Graduate, Master of Design Innovation
“The courses that I enjoyed the most were those that used design to solve a problem, especially when it was to make one’s life easier,” says Katie.
Her Master’s thesis explored how design could improve the engagement of people who use continuous positive air pressure (CPAP) therapy as treatment for obstructive sleep apnoea (OSA). This is a respiratory sleep condition that is characterised by a repetitive collapse of the upper airway during sleep.
“A CPAP machine pumps pressurised air through a facial mask to keep the airway open during sleep and is the most effective treatment for OSA, yet it is known to be burdensome,” says Katie. “Barriers include social and product-related stigma, the ability to troubleshoot issues, and the level of support, education, and feedback needed in the initial stages of therapy.”
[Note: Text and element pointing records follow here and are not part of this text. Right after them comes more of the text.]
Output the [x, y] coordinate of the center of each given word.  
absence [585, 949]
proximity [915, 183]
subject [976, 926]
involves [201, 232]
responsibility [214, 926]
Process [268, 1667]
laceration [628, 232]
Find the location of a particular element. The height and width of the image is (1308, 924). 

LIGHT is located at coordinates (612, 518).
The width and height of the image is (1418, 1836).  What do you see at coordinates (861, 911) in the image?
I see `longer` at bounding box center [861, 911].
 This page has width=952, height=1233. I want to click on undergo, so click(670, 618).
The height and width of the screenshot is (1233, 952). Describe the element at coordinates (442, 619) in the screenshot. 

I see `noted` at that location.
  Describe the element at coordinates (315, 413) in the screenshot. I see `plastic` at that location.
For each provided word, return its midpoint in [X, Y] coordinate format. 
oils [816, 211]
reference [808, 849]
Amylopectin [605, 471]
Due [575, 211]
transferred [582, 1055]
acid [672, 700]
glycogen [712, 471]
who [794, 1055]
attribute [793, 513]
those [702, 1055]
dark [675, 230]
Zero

Katie developed packaging solutions, an app, and a website to help address these barriers. She also developed customisable covers for the CPAP equipment using 3D knitting processes.
A paper written alongside her thesis was accepted and presented at the Design for Health conference held in England.
Katie is now working as a product development engineer in the interface development team at Fisher and Paykel Healthcare. Her position focuses on the design of future therapy equipment as treatment for sleep apnoea.
Katie credits the two summer scholarships she completed as an important opportunity to gain industry experience and, in turn, secure a job in her desired field. “Practical experience gave me the drive to complete my thesis in this field and further my passion to helping those who need it.”